== Dataset content ==
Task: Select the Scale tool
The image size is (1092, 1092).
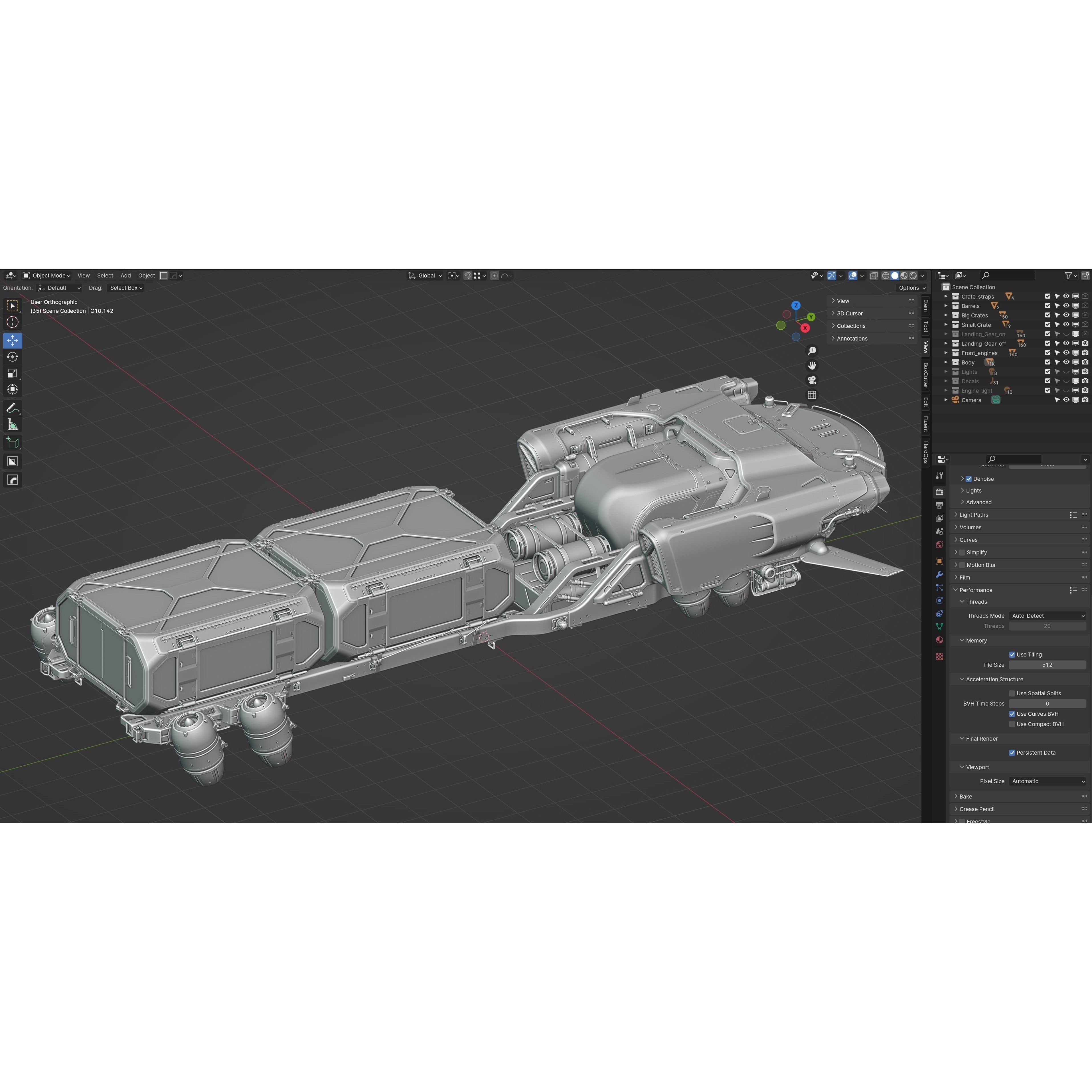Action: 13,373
===
== Dataset content ==
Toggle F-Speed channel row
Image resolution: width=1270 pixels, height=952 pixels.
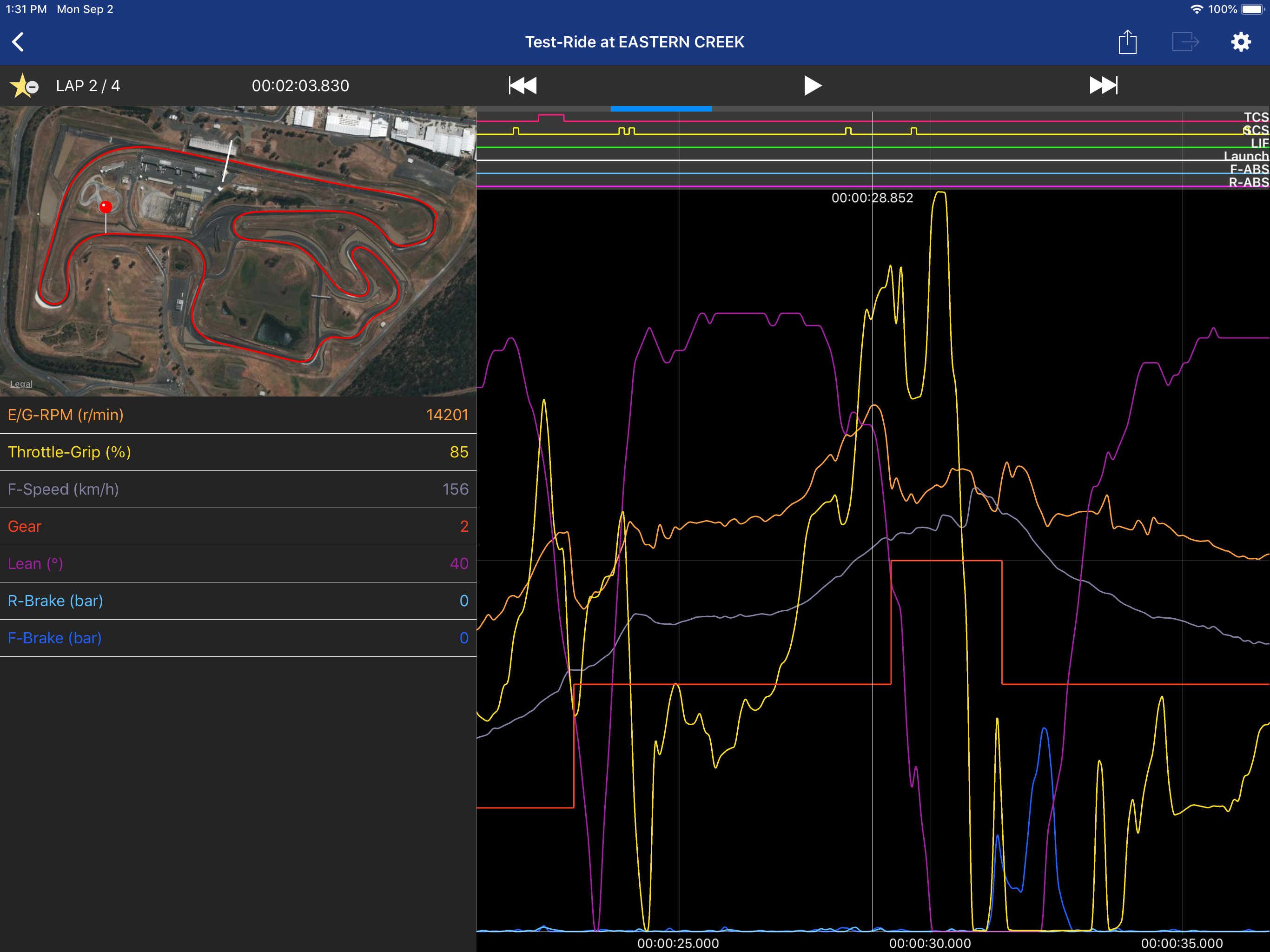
===
== Dataset content ==
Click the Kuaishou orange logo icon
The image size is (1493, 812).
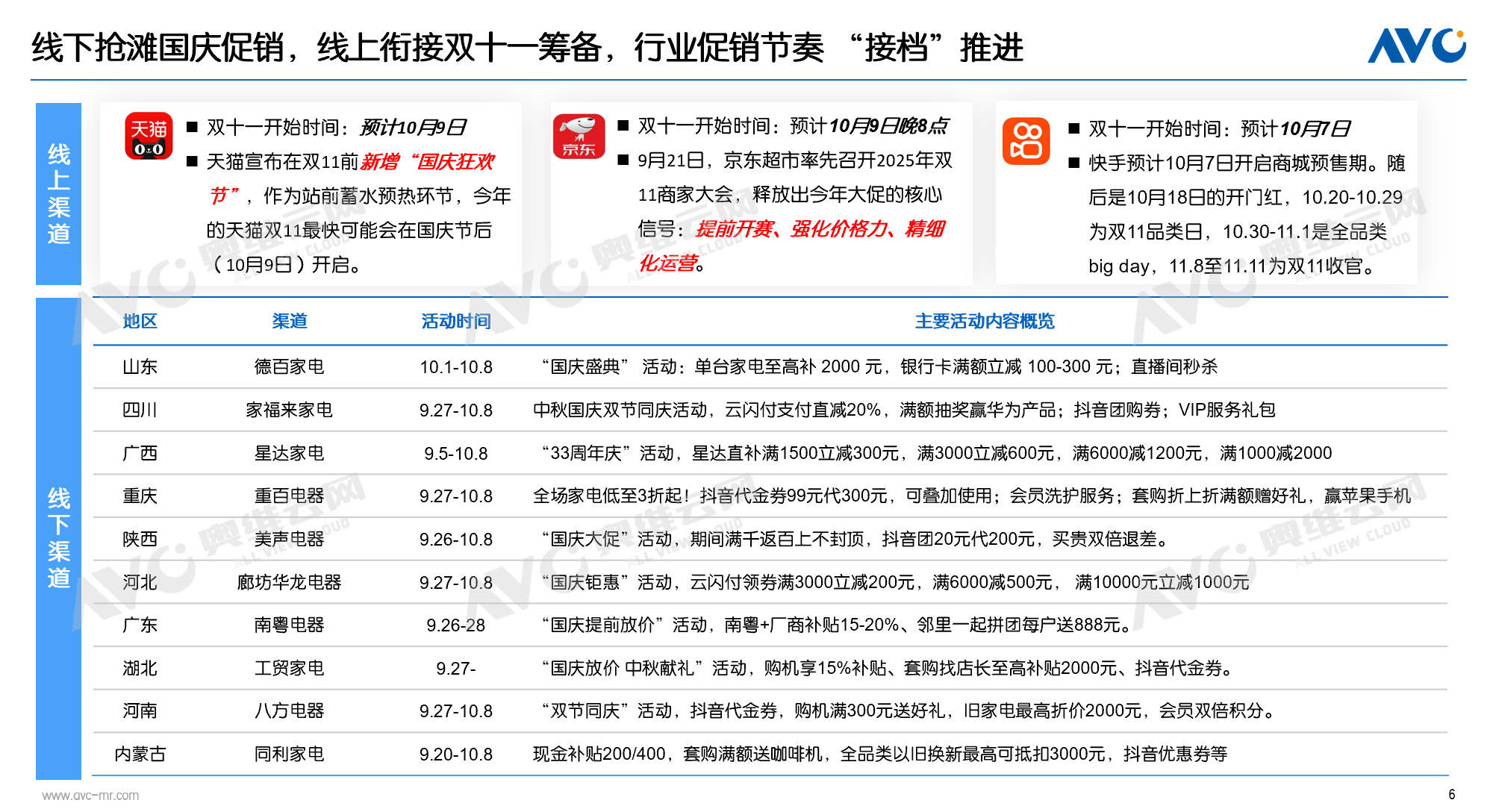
===
The lines above from the one with "Toggle F-Speed channel row" through the one with "Image resolution: width=1270" are to be duplicated exactly, ends included, with nothing added.

*Solution for this problem*
Toggle F-Speed channel row
Image resolution: width=1270 pixels, height=952 pixels.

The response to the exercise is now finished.